▶ DOCUMENT:
################

Despite these efforts, the court rarely can ensure that juries will

not be exposed to information not admissible as evidence. To the

extent that extralegal factors increase or decrease perceptions of the

defendant's guilt or precipitate a raising or lowering of the standard

of proof seen as necessary for conviction, they will have a

prejudicial effect on jury decision making. Unfortunately, such

effects may be all too common. Research has shown that jury

verdicts can be influenced by a wide range of nonevidentiary factors

presented inside and outside the courtroom, including pretrial

publicity concerning the defendant (Kramer, Kerr, & Carroll, 1990;

Moran & Cutler, 1991; Ogloff & Vidmar, 1994; Padawer-Singer &

Barton, 1975), disclosure of his or her prior record (Greene &

Dodge, 1995), current events in the news (Greene & Loftus, 1984),

incriminating testimony ruled inadmissible by the judge (Carretta &

Moreland, 1983; Pickel, 1995; Sue, Smith, & Caldwell, 1973; Thompson,

Fong, & Rosenhan, 1981; Wissler & Saks, 1985), hideous crime-scene

images (Kassin & Garfield, 1991), clearly coerced

confessions (Kassin, in press; Kassin & McNall, 1991; Kassin &

Wrightsman, 1980), a presumptuous "death qualification" voir dire

(Haney, 1984), highly suggestive cross-examination questions

(Kassin, Williams, & Saunders, 1990), and hearsay (Schuller,

1995).

################

▶ DATASET ENTRIES:
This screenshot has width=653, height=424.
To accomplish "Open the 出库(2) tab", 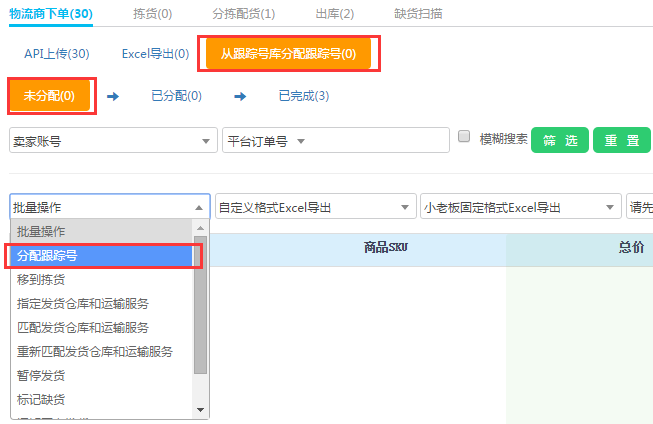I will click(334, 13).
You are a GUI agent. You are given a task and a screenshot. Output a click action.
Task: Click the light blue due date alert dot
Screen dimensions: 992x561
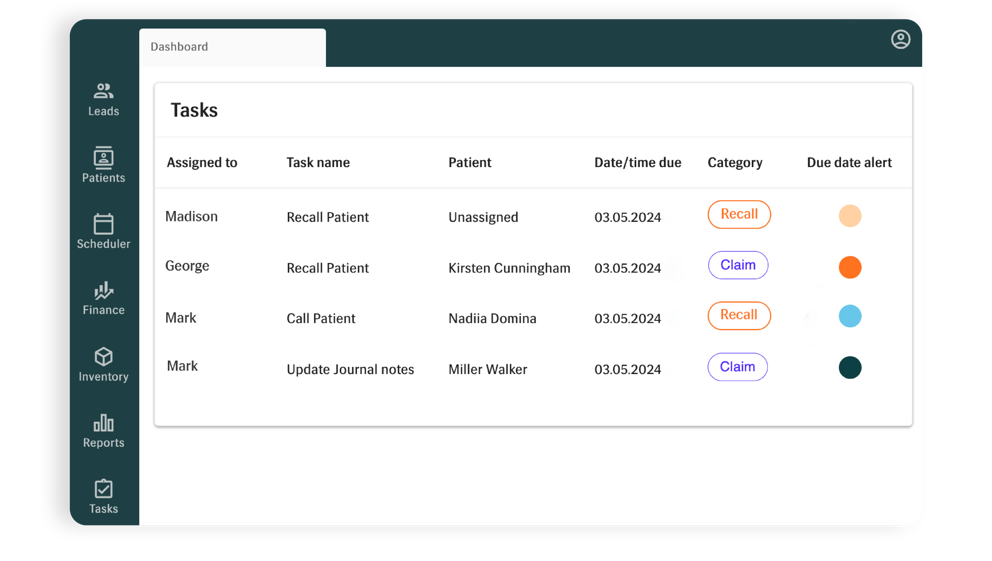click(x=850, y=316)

################

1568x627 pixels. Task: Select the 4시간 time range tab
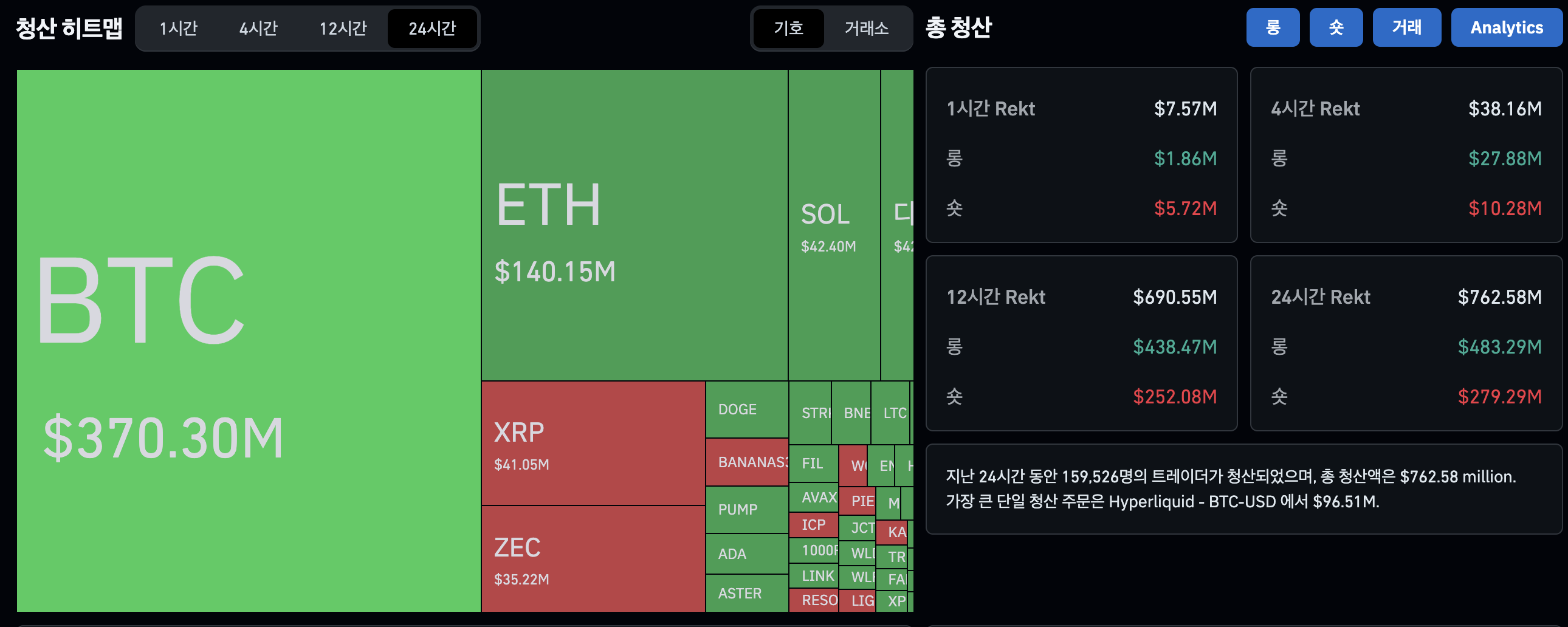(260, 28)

################

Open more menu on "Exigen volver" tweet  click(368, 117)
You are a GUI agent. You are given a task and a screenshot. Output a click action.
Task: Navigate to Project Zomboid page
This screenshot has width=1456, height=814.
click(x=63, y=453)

################

▶ GIVEN PROBLEM A: Convert everything in the rows from the line containing "Open more menu" down to the line containing "click(x=63, y=453)" into a JSON list of strings, one string per line and no blank lines.
▶ GIVEN PROBLEM B: Continue the passage on extralegal influences on jury verdicts from the point where it ends.
The passage on jury decision making has no connection to the rows.

▶ EXERCISE ANSWER A:
[
  "Open more menu on \"Exigen volver\" tweet  click(368, 117)",
  "You are a GUI agent. You are given a task and a screenshot. Output a click action.",
  "Task: Navigate to Project Zomboid page",
  "This screenshot has width=1456, height=814.",
  "click(x=63, y=453)"
]

▶ EXERCISE ANSWER B:
Jurors' susceptibility to the influence of information that they

should, and often try to, ignore reflects a more general set of biases

of social perception and social cognition. Research in nonlegal

contexts has demonstrated a variety of ways in which perceivers'

inferences and judgments are influenced by information that the

perceivers themselves consider irrelevant or would like to ignore.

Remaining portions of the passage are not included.